SUPPLIED PASSAGE
***

# Getting 335 d Questions



## János (Jun 19, 2010)

Acceleration or not, these will kill the mpgs:










On the other hand... there is no other car I'd rather have to climb those hills. :thumbup:


----------



## rmorin49 (Jan 7, 2007)

My commute is about 25 miles each way with 2 "hills" about 1000 ft high. My first 2 tanks yielded 30.1 and 32.4 mpg. I average 65-70 mph each way. Car has 800 miles on the odometer. Both fill ups were with Shell at about 1/4 tank left.


Sent from my iPhone using BimmerApp


----------



## SteveCA (Mar 23, 2011)

Snipe656 said:


> How many miles do you have? I am somewhere around 16-17k miles and yet to see any increase except ones caused by changes in my commute with it. I used to hear the same sort of things about better mpg with diesel breakins but neither of my other current diesels did that. Perhaps my other two are not broken in at 176k and 205k miles.


+1 I've always heard the same thing about diesels getting better fuel economy after XXXXX miles. My other diesel has 97,000 miles and there has been no increase in mileage whatsoever.


----------



## Tedj101 (Nov 24, 2009)

worldsmart02 said:


> I do some stop and go driving. How many miles do you get in city driving.


My commute is pretty close to the EPA city cycle. I get about 24-25mpg on my commute. For comparison purposes, I got 17 on my Acura TL which is a pretty equivalent car except for the engine. I am pretty darned pleased with that figure.

You also asked about the sport package. You will lose a few mpg's (particularly on the highway) with the sport package. How do I know? I have the sport package, but I get better highway mileage when I am running my Winter tires which have narrower tires.


----------



## Snipe656 (Oct 22, 2009)

Tedj101 said:


> You also asked about the sport package. You will lose a few mpg's (particularly on the highway) with the sport package. How do I know? I have the sport package, but I get better highway mileage when I am running my Winter tires which have narrower tires.


I remember Chris saying he too got better mileage when on his winter tires. His car I know is a non sports package because it essentially is a clone of my car. It probably has to do with less weight per wheel/tire but that is just a guess on my part. I know another user on here said he got better mpg when he switched to some nice aftermarket wheels for year round usage.

***

GIVEN EXERCISE A
Reproduce the 335d forum thread from "## Snipe656 (Oct" down to "year round usage.".
GIVEN EXERCISE B
According to the 335d forum thread, what mileage did rmorin49 get on the first two tanks?
The listing is not needed for this work.

Entries on locating words and elements
***

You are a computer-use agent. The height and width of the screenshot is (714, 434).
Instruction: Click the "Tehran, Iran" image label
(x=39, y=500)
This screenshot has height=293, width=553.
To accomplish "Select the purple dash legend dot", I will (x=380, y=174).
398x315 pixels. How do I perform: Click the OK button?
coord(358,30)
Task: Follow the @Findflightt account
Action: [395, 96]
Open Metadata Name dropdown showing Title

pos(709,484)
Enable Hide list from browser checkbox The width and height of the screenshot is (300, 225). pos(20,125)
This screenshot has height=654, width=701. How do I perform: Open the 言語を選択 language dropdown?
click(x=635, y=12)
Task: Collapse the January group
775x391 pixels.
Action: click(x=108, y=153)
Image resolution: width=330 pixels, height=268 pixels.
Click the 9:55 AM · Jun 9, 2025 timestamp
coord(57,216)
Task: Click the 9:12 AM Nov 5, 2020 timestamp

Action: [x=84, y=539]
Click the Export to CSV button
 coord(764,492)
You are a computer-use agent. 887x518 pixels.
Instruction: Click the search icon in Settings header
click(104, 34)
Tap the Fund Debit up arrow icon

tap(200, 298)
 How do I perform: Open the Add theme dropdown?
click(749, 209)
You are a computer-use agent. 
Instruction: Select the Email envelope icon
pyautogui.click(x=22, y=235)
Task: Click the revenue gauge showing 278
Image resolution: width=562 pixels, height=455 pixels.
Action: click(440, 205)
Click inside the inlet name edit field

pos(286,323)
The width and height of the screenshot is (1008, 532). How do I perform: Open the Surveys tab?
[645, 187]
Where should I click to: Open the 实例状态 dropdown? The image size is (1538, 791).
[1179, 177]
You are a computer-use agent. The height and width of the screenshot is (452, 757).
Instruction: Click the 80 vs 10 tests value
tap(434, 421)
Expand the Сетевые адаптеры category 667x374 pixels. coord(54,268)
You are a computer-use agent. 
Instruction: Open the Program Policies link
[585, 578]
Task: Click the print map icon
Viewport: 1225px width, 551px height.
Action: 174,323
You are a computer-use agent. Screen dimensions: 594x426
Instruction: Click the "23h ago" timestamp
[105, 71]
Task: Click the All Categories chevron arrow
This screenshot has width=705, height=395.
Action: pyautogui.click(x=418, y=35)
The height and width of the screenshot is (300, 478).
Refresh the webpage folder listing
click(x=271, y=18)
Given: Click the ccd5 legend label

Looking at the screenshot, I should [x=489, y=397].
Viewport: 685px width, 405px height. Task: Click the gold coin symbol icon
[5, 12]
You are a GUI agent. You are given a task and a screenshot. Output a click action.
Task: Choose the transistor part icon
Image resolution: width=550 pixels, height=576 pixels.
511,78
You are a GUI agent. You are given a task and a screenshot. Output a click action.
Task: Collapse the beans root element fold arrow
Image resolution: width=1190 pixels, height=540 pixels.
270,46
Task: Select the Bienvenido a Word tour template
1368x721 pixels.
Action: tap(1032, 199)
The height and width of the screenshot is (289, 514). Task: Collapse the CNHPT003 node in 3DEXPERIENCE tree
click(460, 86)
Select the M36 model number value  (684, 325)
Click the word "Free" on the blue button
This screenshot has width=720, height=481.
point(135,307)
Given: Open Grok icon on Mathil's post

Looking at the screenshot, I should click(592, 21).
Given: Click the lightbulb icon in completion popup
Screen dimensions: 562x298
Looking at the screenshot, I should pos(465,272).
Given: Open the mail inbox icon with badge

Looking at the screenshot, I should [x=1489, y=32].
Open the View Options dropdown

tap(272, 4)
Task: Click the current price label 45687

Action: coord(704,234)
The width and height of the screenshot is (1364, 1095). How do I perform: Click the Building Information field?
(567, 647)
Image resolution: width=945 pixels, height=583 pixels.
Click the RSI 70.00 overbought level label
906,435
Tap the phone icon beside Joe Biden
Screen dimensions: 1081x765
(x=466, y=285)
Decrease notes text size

***

OUTPUT A
## Snipe656 (Oct 22, 2009)

Tedj101 said:


> You also asked about the sport package. You will lose a few mpg's (particularly on the highway) with the sport package. How do I know? I have the sport package, but I get better highway mileage when I am running my Winter tires which have narrower tires.


I remember Chris saying he too got better mileage when on his winter tires. His car I know is a non sports package because it essentially is a clone of my car. It probably has to do with less weight per wheel/tire but that is just a guess on my part. I know another user on here said he got better mpg when he switched to some nice aftermarket wheels for year round usage.

OUTPUT B
30.1 and 32.4 mpg